VORGEGEBENER TEXT ->
· · · · ·

Wir sind schon mit Benzinmotoren gefahren, die gehörten aber dem Vermieter vor Ort.

Gruß


----------



## Lausitzerangler (16. Juni 2008)

*AW: Angel in Tschechien ORLIK Stausee*

Ich war vor 2 Jahren am Lipno Stausee, da hat sich eine Woche lang kein Kontrolleur blicken lassen und selbst die Tschechen haben Nachts vom Boot und vom Ufer aus geangelt. Die waren alle auch sehr freundlich und meinten kein Problem.

Mfg Juri


----------



## luegi18 (19. Juni 2008)

*AW: Angel in Tschechien ORLIK Stausee*

Hallo

Ich bin neu hier und habe gleich mal eine schnelle Frage! Wir wollen morgen nach orlik zum Angeln Fahren und Übernacht bleiben! Einen Fischereischein von Tschechien haben wir! Wo bekommen wir dort die Karten bzw ein Boot?
Wo können wir am besten Übernachten? Wäre nett wenn jemand Helfen könnte!

LG Stefan


----------



## Kegelfisch (29. Juni 2008)

*AW: Angel in Tschechien ORLIK Stausee*

Hallo an Alle|wavey:
Wir sind seit gestern zurück vom Orlik.Es darf das eigene Boot auch *mit Verbrennungsmotor* benutzt werden .Es sollten allerdings 5 PS ausreichend sein . Es fahren auch einige extrem höher motorisierte Boote dort,aber es waren dem Anschein nach alles Einheimische.Für mein Boot + 5 PS Motor habe ich auf dem Campingplatz "Spalenka" für 2 Wochen 100,00 Kronen bezahlt (Kurs aktuell: 1 € = 23,54 Kc).

· · · · ·

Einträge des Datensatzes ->
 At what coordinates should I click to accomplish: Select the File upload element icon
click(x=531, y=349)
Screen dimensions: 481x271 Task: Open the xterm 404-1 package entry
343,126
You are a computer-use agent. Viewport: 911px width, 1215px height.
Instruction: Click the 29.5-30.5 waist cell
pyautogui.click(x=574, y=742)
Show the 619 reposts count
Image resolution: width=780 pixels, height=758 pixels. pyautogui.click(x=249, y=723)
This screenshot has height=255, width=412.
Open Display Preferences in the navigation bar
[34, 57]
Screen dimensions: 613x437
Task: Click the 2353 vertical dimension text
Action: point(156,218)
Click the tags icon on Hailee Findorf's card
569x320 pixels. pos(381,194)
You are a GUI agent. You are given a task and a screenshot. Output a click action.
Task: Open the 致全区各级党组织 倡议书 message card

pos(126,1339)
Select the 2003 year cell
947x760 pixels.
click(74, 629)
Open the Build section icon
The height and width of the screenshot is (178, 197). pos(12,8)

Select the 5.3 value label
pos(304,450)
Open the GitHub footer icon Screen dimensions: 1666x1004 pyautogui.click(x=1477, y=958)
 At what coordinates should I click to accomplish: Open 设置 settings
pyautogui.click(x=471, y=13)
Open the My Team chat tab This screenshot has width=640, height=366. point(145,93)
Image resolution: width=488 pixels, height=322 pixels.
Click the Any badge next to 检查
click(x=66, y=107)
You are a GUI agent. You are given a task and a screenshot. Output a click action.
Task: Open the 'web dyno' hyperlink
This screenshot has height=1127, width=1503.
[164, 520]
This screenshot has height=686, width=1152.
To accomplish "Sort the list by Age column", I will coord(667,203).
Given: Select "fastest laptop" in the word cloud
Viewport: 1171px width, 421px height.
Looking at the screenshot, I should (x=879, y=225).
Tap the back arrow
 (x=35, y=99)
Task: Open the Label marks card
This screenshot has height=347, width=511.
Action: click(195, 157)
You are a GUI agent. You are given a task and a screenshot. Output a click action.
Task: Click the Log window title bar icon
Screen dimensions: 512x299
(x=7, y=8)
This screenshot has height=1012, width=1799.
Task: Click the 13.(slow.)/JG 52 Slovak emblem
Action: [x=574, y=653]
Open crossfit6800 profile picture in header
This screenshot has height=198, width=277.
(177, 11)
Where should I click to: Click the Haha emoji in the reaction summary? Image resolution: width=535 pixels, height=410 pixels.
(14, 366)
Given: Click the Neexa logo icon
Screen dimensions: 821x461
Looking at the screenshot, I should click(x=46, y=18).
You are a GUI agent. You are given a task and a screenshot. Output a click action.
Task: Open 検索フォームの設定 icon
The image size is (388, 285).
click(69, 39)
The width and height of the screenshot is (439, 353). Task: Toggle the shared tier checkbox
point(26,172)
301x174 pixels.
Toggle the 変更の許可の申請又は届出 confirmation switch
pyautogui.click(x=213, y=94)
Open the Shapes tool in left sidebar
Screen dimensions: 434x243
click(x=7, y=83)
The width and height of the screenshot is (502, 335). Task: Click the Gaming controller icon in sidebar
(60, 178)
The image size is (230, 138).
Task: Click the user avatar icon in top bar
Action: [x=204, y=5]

· · · · ·

AUFGABEN ->
1. Beantworte anhand des Forumsthreads zum Orlik-Stausee:
(a) Wie lange ließ sich laut Lausitzerangler am Lipno Stausee kein Kontrolleur blicken?
(b) Auf welchem Campingplatz hat Kegelfisch für sein Boot bezahlt?
(c) Wie viel hat Kegelfisch dort für Boot und 5-PS-Motor für 2 Wochen bezahlt?
2. Gib aus dem Forumsthread zum Orlik-Stausee den Abschnitt wortgetreu wieder, beginnend mit „## Kegelfisch (29.“ und weiter bis einschließlich „1 € = 23,54 Kc).“.
Die Liste stammt aus einer anderen Quelle.

LÖSUNGEN ->
1.
(a) Eine Woche lang.
(b) Auf dem Campingplatz „Spalenka“.
(c) 100,00 Kronen.

2.
## Kegelfisch (29. Juni 2008)

*AW: Angel in Tschechien ORLIK Stausee*

Hallo an Alle|wavey:
Wir sind seit gestern zurück vom Orlik.Es darf das eigene Boot auch *mit Verbrennungsmotor* benutzt werden .Es sollten allerdings 5 PS ausreichend sein . Es fahren auch einige extrem höher motorisierte Boote dort,aber es waren dem Anschein nach alles Einheimische.Für mein Boot + 5 PS Motor habe ich auf dem Campingplatz "Spalenka" für 2 Wochen 100,00 Kronen bezahlt (Kurs aktuell: 1 € = 23,54 Kc).